Thanks Brent; that's helpful. Re: point 1, that's a good point, and probably explains why no one with substantial resources (or who wants to have substantial resources) would do an end-run around MS -- as long as the royalty being charged is not too onerous, anyway. Re: point 2, I've been wondering when that's going to come up in litigation as the sequel to Sega v. Accolade and Sony v. Connectix -- pre-DMCA console/game reverse-engineering cases from the 9th Circuit. (Davidson was not that sequel.) I think in many cases the game publisher would have a good 1201(f) argument -- but it has yet to be tested. And, reverse engineering is hard.

Xcott Craver

Another matter that determines if companies take the license agreement: how much does it really matter to them either way?
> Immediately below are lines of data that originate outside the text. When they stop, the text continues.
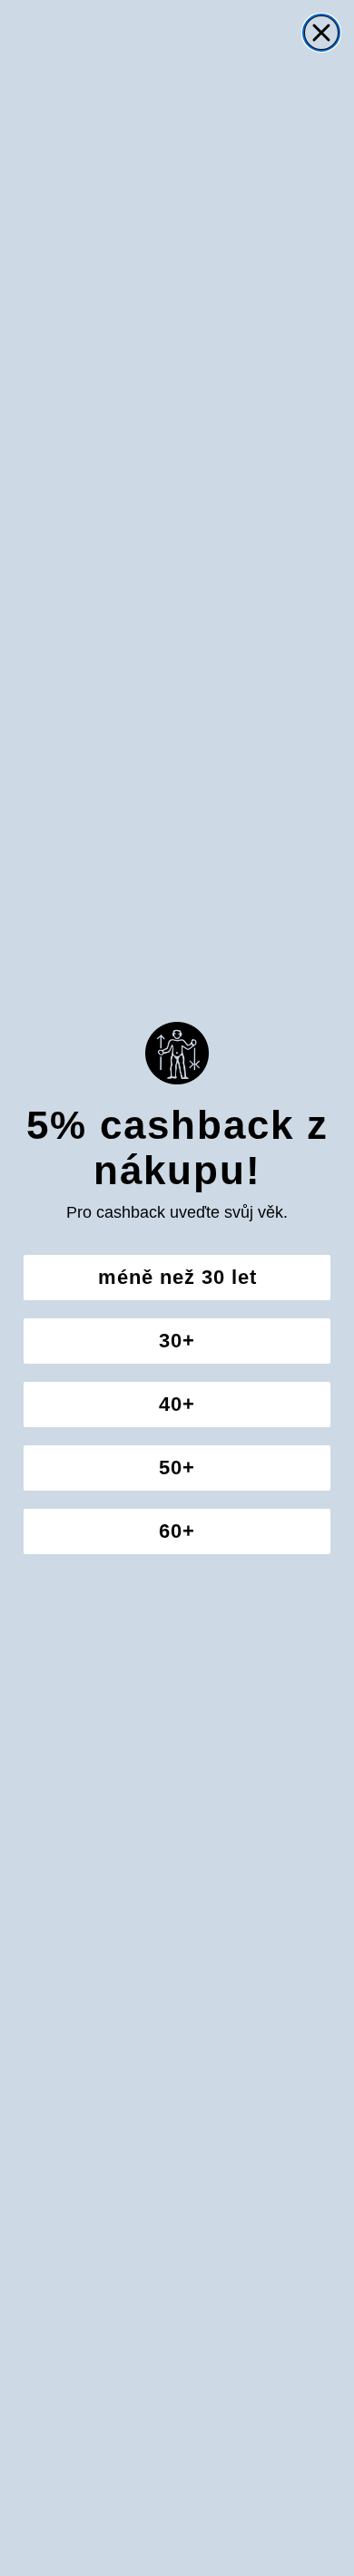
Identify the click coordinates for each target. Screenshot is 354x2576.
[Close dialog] (321, 33)
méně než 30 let (177, 1277)
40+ (177, 1404)
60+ (177, 1531)
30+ (177, 1340)
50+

In Sega v Accolade, Accolade bypassed the license agreement because Sega wanted certain exclusive rights over the games. IIRC, Accolade wanted to port over their existing games, a plan which was incompatible with Sega's license terms. Basically they could reverse-engineer the console or hit the road.

If MS is only asking for money, and not enough money to really stress game companies, they may never consider doing it the hard way.

Jhn'1

Well if your bundling were to include a single game, it would be transparent for the Xbox gamer. They have to aquire (presumably buy) at least a single game to upgrade from ottoman to a game console. It would change the advertised price from a "bare" console up to a console and basic game. I doubt that many purchasers never buy a single game, and by tour model, Microsoft doesn't want them as customers anyway.

Steve R.

Fascinating discussion. My feeling are along the lines of Xcott and iTunes. In a capitalistic system, if you do not effectively price your product, too bad.

To explain further; once the product is "sold", the manufacturer should have no further interest in how the product is actually used. Unfortunately, we are moving in the direction of asserting that products are no longer sold but are actually licensed to be only used under certain conditions unilaterally imposed by the manufacturer. This is wrong.

Former Chicago student

I think one aspect you failed to take into account is that public policy also needs to recognize probable future outcomes.

The reality is that the Xbox will be hacked. There is no way to prevent this from happening...nothing Microsoft can do will really prevent it. What Microsoft and the government can do is reduce the probability that such a 'hack' becomes widespread.

There are several famous quotes from technology executives to the extent of "People don't hack hardware", which have been proven to be dead wrong. Even for obscure products, like Transmeta's Crusoe processors, this was wrong. Clean room reverse engineering is rather easy with current tools...it's something almost any EE graduate student can do in a relatively short period of time.

A reasonable debate should be predicated on probable outcomes. I'm not sure that is really the case currently, since it appears that most law makers don't have a bloody clue.

Also, while US policy may prohibit it, foreign laws likely won't (think China). Uneven global enforcement of such laws may be functionally equivalent to no enforcement (i.e. a market for modded Xbox's imported from China will likely develop).

Ultimately, this seems like a problem that can only be partially solved by legislation. A real solution would require appropriate pricing by microsoft and legislation.

Also, there are actually two separate issues here. The big problem with folks hacking the Xbox is that they can then pirate games easily. A lesser problem is installing Linux on the xbox. One is probably an order of magnitude (or more) greater than the other.